### What you are asked to do
What you give must be exactly the lines of the material from the first through the line that contains "Given: Click the person icon before 广东 广州", inclusive, and no others.

### Stored data
.....

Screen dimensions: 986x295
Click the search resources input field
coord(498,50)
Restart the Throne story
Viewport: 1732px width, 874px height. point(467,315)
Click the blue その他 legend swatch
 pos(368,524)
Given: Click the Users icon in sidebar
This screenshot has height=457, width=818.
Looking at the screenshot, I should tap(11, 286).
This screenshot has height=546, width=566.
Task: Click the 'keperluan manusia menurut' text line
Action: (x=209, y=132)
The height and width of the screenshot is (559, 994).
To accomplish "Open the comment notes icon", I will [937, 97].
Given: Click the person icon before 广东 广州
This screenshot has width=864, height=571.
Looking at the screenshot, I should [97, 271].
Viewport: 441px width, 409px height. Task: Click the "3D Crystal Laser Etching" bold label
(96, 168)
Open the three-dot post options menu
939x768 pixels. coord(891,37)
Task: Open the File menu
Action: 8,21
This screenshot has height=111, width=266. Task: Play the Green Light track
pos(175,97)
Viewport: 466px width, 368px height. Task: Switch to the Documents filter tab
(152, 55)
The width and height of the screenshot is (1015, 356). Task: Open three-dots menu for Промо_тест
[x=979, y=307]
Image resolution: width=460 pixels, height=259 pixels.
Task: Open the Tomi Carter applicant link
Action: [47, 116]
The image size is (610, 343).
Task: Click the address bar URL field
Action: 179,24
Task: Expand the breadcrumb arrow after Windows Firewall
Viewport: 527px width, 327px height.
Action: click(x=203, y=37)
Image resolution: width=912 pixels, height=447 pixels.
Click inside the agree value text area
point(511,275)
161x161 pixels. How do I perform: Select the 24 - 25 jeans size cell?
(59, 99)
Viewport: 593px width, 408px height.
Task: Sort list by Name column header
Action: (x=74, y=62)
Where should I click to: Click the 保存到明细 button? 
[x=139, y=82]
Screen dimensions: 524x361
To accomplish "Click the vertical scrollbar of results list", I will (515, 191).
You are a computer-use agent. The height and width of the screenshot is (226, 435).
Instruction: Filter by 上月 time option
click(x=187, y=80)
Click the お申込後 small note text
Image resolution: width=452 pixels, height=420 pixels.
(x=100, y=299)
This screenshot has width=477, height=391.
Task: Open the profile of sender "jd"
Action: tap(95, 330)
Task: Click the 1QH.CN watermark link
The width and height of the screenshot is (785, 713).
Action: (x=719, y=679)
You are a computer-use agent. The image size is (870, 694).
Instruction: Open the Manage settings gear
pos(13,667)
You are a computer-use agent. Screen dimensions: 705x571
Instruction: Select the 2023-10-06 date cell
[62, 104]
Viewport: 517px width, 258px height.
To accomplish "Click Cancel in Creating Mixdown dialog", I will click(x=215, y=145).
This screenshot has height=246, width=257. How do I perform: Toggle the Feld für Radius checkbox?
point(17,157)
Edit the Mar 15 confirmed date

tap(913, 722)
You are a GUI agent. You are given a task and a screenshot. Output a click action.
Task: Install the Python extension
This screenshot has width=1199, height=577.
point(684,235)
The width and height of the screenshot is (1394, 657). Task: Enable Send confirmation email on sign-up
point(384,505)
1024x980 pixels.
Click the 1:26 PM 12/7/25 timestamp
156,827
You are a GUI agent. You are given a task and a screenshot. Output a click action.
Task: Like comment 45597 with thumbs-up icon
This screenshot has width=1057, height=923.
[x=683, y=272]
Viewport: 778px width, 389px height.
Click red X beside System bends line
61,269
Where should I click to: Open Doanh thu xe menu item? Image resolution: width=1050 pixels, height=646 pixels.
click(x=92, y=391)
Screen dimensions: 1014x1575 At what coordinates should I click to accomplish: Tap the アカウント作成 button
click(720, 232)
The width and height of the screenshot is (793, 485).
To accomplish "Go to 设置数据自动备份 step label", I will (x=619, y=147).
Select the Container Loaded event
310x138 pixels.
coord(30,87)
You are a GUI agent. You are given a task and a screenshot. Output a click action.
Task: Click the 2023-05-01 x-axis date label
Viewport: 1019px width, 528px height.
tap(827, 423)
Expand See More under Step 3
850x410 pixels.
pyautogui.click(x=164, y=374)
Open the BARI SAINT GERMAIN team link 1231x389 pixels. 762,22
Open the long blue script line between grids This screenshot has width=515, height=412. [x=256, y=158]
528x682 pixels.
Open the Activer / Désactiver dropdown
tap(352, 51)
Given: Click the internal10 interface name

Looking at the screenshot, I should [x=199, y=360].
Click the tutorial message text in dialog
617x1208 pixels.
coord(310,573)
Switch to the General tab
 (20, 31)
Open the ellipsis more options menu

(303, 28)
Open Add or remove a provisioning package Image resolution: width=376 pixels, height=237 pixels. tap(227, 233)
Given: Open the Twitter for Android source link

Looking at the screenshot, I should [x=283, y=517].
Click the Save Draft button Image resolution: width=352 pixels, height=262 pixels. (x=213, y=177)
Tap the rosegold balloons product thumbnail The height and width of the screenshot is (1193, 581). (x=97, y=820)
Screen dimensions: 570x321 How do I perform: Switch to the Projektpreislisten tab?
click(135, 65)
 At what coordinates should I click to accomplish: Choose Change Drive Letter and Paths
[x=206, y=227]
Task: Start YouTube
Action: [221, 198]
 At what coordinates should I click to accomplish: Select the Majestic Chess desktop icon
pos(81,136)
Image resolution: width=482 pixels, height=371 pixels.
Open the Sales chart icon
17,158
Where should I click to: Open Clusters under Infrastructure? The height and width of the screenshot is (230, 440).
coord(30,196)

.....

### Output of the exercise
Screen dimensions: 986x295
Click the search resources input field
coord(498,50)
Restart the Throne story
Viewport: 1732px width, 874px height. point(467,315)
Click the blue その他 legend swatch
 pos(368,524)
Given: Click the Users icon in sidebar
This screenshot has height=457, width=818.
Looking at the screenshot, I should tap(11, 286).
This screenshot has height=546, width=566.
Task: Click the 'keperluan manusia menurut' text line
Action: (x=209, y=132)
The height and width of the screenshot is (559, 994).
To accomplish "Open the comment notes icon", I will [937, 97].
Given: Click the person icon before 广东 广州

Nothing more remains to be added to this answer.